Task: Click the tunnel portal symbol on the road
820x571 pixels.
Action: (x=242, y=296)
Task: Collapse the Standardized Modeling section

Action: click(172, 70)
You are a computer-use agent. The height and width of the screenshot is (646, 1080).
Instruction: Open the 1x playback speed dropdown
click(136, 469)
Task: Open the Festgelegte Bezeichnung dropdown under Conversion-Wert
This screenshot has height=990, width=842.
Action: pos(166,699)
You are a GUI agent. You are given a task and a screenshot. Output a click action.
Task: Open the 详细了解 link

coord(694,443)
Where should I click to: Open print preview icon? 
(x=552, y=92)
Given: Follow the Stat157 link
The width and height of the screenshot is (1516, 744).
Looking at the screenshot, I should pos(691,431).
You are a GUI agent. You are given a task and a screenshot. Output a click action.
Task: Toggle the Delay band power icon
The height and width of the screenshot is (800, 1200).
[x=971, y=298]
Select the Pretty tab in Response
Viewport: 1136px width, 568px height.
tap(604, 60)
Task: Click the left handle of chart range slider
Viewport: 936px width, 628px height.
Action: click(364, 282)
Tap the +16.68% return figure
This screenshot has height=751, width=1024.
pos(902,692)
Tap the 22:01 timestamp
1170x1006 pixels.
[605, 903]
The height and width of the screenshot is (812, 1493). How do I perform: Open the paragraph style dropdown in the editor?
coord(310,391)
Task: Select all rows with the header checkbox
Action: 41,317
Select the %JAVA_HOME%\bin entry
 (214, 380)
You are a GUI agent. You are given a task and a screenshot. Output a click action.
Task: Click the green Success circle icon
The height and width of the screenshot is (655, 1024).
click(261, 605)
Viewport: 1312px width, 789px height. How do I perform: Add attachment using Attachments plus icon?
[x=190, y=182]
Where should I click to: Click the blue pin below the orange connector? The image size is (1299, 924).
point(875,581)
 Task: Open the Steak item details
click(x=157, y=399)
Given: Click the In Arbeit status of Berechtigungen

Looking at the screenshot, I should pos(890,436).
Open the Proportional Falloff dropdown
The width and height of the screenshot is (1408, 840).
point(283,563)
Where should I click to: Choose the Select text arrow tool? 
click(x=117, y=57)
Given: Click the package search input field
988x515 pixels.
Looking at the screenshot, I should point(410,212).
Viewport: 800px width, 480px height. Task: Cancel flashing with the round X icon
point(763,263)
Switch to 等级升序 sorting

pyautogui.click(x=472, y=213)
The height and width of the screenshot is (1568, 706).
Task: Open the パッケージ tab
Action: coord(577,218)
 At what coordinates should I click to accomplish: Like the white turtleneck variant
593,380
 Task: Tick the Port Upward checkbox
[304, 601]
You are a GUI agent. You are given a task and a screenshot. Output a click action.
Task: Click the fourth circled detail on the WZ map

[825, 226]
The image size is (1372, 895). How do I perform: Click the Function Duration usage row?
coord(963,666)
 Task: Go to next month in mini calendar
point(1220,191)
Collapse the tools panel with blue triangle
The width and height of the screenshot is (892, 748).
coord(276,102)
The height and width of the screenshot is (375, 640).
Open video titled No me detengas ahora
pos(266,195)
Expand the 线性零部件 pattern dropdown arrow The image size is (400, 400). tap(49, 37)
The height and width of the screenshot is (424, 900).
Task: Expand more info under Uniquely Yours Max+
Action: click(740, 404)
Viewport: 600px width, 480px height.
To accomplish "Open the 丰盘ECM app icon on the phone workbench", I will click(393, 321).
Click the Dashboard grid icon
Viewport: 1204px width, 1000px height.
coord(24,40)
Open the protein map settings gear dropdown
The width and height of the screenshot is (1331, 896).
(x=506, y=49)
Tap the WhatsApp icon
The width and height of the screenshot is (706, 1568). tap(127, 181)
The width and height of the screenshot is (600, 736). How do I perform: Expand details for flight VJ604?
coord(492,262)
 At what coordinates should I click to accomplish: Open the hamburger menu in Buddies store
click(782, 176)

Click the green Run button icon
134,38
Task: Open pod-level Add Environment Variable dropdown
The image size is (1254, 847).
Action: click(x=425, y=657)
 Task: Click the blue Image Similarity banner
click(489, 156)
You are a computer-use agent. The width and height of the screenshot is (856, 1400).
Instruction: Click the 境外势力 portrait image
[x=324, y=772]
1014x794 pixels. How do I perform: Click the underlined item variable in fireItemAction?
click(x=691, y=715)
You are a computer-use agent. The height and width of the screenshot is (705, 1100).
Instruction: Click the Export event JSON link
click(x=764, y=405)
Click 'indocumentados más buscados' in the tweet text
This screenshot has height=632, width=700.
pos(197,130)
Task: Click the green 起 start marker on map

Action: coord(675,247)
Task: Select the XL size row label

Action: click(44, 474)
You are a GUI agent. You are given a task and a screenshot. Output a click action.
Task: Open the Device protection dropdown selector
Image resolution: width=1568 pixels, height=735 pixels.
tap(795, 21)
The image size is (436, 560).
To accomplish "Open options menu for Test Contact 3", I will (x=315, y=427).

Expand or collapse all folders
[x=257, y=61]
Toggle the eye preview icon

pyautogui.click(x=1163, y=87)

===

▶ _What the task requires_
Could you retype all of the records above exactly as they appear?

▶ _Task output_
Task: Click the tunnel portal symbol on the road
820x571 pixels.
Action: (x=242, y=296)
Task: Collapse the Standardized Modeling section

Action: click(172, 70)
You are a computer-use agent. The height and width of the screenshot is (646, 1080).
Instruction: Open the 1x playback speed dropdown
click(136, 469)
Task: Open the Festgelegte Bezeichnung dropdown under Conversion-Wert
This screenshot has height=990, width=842.
Action: pos(166,699)
You are a GUI agent. You are given a task and a screenshot. Output a click action.
Task: Open the 详细了解 link

coord(694,443)
Where should I click to: Open print preview icon? 
(x=552, y=92)
Given: Follow the Stat157 link
The width and height of the screenshot is (1516, 744).
Looking at the screenshot, I should pos(691,431).
You are a GUI agent. You are given a task and a screenshot. Output a click action.
Task: Toggle the Delay band power icon
The height and width of the screenshot is (800, 1200).
[x=971, y=298]
Select the Pretty tab in Response
Viewport: 1136px width, 568px height.
tap(604, 60)
Task: Click the left handle of chart range slider
Viewport: 936px width, 628px height.
Action: click(364, 282)
Tap the +16.68% return figure
This screenshot has height=751, width=1024.
pos(902,692)
Tap the 22:01 timestamp
1170x1006 pixels.
[605, 903]
The height and width of the screenshot is (812, 1493). How do I perform: Open the paragraph style dropdown in the editor?
coord(310,391)
Task: Select all rows with the header checkbox
Action: 41,317
Select the %JAVA_HOME%\bin entry
 (214, 380)
You are a GUI agent. You are given a task and a screenshot. Output a click action.
Task: Click the green Success circle icon
The height and width of the screenshot is (655, 1024).
click(261, 605)
Viewport: 1312px width, 789px height. How do I perform: Add attachment using Attachments plus icon?
[x=190, y=182]
Where should I click to: Click the blue pin below the orange connector? The image size is (1299, 924).
point(875,581)
 Task: Open the Steak item details
click(x=157, y=399)
Given: Click the In Arbeit status of Berechtigungen

Looking at the screenshot, I should pos(890,436).
Open the Proportional Falloff dropdown
The width and height of the screenshot is (1408, 840).
point(283,563)
Where should I click to: Choose the Select text arrow tool? 
click(x=117, y=57)
Given: Click the package search input field
988x515 pixels.
Looking at the screenshot, I should point(410,212).
Viewport: 800px width, 480px height. Task: Cancel flashing with the round X icon
point(763,263)
Switch to 等级升序 sorting

pyautogui.click(x=472, y=213)
The height and width of the screenshot is (1568, 706).
Task: Open the パッケージ tab
Action: coord(577,218)
 At what coordinates should I click to accomplish: Like the white turtleneck variant
593,380
 Task: Tick the Port Upward checkbox
[304, 601]
You are a GUI agent. You are given a task and a screenshot. Output a click action.
Task: Click the fourth circled detail on the WZ map

[825, 226]
The image size is (1372, 895). How do I perform: Click the Function Duration usage row?
coord(963,666)
 Task: Go to next month in mini calendar
point(1220,191)
Collapse the tools panel with blue triangle
The width and height of the screenshot is (892, 748).
coord(276,102)
The height and width of the screenshot is (375, 640).
Open video titled No me detengas ahora
pos(266,195)
Expand the 线性零部件 pattern dropdown arrow The image size is (400, 400). tap(49, 37)
The height and width of the screenshot is (424, 900).
Task: Expand more info under Uniquely Yours Max+
Action: click(740, 404)
Viewport: 600px width, 480px height.
To accomplish "Open the 丰盘ECM app icon on the phone workbench", I will click(393, 321).
Click the Dashboard grid icon
Viewport: 1204px width, 1000px height.
coord(24,40)
Open the protein map settings gear dropdown
The width and height of the screenshot is (1331, 896).
(x=506, y=49)
Tap the WhatsApp icon
The width and height of the screenshot is (706, 1568). tap(127, 181)
The width and height of the screenshot is (600, 736). How do I perform: Expand details for flight VJ604?
coord(492,262)
 At what coordinates should I click to accomplish: Open the hamburger menu in Buddies store
click(782, 176)

Click the green Run button icon
134,38
Task: Open pod-level Add Environment Variable dropdown
The image size is (1254, 847).
Action: click(x=425, y=657)
 Task: Click the blue Image Similarity banner
click(489, 156)
You are a computer-use agent. The width and height of the screenshot is (856, 1400).
Instruction: Click the 境外势力 portrait image
[x=324, y=772]
1014x794 pixels. How do I perform: Click the underlined item variable in fireItemAction?
click(x=691, y=715)
You are a computer-use agent. The height and width of the screenshot is (705, 1100).
Instruction: Click the Export event JSON link
click(x=764, y=405)
Click 'indocumentados más buscados' in the tweet text
This screenshot has height=632, width=700.
pos(197,130)
Task: Click the green 起 start marker on map

Action: coord(675,247)
Task: Select the XL size row label

Action: click(44, 474)
You are a GUI agent. You are given a task and a screenshot. Output a click action.
Task: Open the Device protection dropdown selector
Image resolution: width=1568 pixels, height=735 pixels.
tap(795, 21)
The image size is (436, 560).
To accomplish "Open options menu for Test Contact 3", I will (x=315, y=427).

Expand or collapse all folders
[x=257, y=61]
Toggle the eye preview icon

pyautogui.click(x=1163, y=87)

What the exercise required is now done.